Charity, the Most Beautiful Title • A Weekly Reflection with Ozanam

by | Dec 10, 2018 | Formation, Reflections

The most beautiful title of the Church, which it rightly claims, is the ministry of charity that it practices. While most human beings are preoccupied with concerns for personal well-being, for procuring food and the pleasure of tomorrow, only the Church cares selflessly for the needs of others … only she deals in a disinterested manner with those individuals who are unable to satisfy their most basic needs.

In ancient times, among the many beneficent activities, one form was emphasized, namely, hospitality. Even then hospitality was nothing more than an exchange of rights and duties, a business transaction. The Church, however, would put into practice a new form of hospitality that sought no compensation. The Church was happy to offer hospitality to the many people suffering and afflicted. She built for them magnificent residences, to which she gave a name that reflected her noble sentiment: Hôtel-Dieu [in French, “residence of God,” hospitals that welcomed orphans, indigents and pilgrims, founded by the Church (translator’s note)].

During times of upheaval, the Church welcomed the sciences and knowledge and gave them a place of rest not only in her monasteries, but also established schools and universities so that knowledge could reappear gloriously in the midst of those who disparaged such learning.

The Church was even more generous with regard to the arts. In her churches she gave them a position they never had in the palaces of kings. She would attract enthusiastic and faith-filled artisans who, in turn, would give to the believing multitude and to the poor people overwhelmed by fatigue and labor, joys whose greatness and purity nothing could equal.
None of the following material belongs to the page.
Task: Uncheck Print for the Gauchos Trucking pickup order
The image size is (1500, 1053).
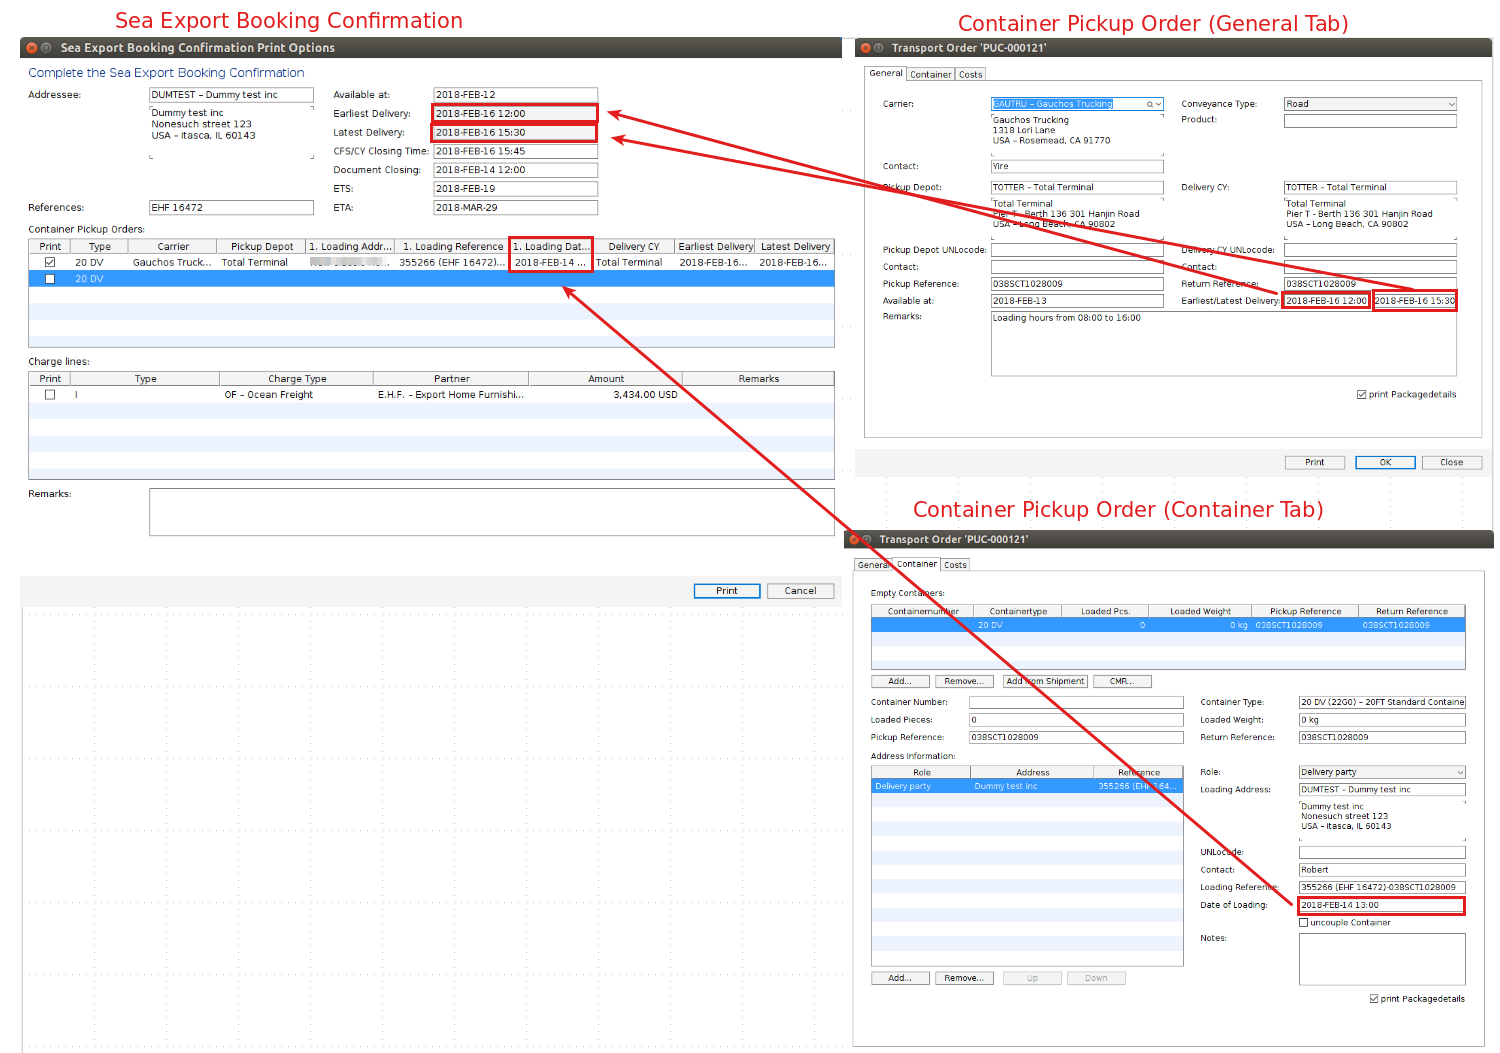Action: (x=49, y=262)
Frederic Ozanam, The goods of the Church, Œuvres complètes, volume VIII, chapter one.



  1. There was an ongoing discussion that took place in former eras, was continued during the time of Frederic and is still taking place during the twenty-first century. That discussion has revolved around the issue of the Church’s material possessions. Frederic discussed this matter in a small book and at the very beginning he stated that the material goods of the Church are not for her consumption but are to be placed at the service of those in need and at the service of all humankind.
  2. For the Church, there is nothing more important than charity. Charity, love, is the supreme commandment and must be concretized in action. If not, then in the words of the apostle, James, and our patron, Vincent de Paul, our words and our faith are lifeless. Charity … love … impels us to move out of our comfort zone and into an encounter with others, an encounter with those who are poor. There we are to heal the wounds of those who are scared, and we are to satisfy the needs of those who are abandoned.
  3. The  Kingdom of God is a kingdom of servants who follow the example of the King who became the servant of all. It is in this manner that the Kingdom of God is built up (cf. John 13:1-15). That is quite different from what we usually see in the world. Christian charity is diametrically opposed to personal selfishness (a situation in which people only care about themselves). Charity builds up the community and reveals to people that they are bound together. Men and women are not islands but depend on one another in order to make real God’s plan. When Catholics state that salvation has a community component, they are affirming the reality that they are not saved as individuals, that love is relational, that the first commandment is to love God and the neighbor, and that people can fulfill that command only through service (cf. John 13:33-34; 1 John 3:11, 23; 1 John 4:7, 12; Romans 13:8; 1 Thessalonians 4:9; I Peter 1:22).
  4. In many of his writings, Frederic highlighted the Church’s contributions to civilization. In fact, one of his obsessions was to show that, thanks to the church, modern civilization had been built up and that the sciences and arts had been preserved even through some of history’s darkest times. It was the presence of the Church that encouraged the flourishing of knowledge and that established institutions (schools and universities) where that knowledge could be taught and made known to others: to love is to teach.
  5. The Church has preserved many important artistic works which have become part of the patrimony of humankind. Many accuse the church and say that those artistic holdings reflect the Church’s wealth. Frederic, however, views that patrimony as something that was at the service of the people … and as such it received its authentic meaning.
  6. Together with the Fathers of the Church and so many other witnesses to the faith, we can say that the true wealth of the church is found in those persons who are poor, and that charity is the church’s greatest adornment … everything else is incidental. As Saint Paul says: there are in the end three things that last: faith hope and love, and the greatest of these is love (1 Corinthians 13:13).

Questions for dialogue:

  1. Reread together the passage from 1 Corinthians cited above and share your reflections.
  2. Am I convinced that the first and most important reality is charity, and without charity nothing else makes sense?
  3. Am I convinced that the poor are God’s privileged ones, that they are the heart of the Church?
  4. How do we live our faith in community? What could we improve with regard to all of this? Are we building the community together with those who are in need?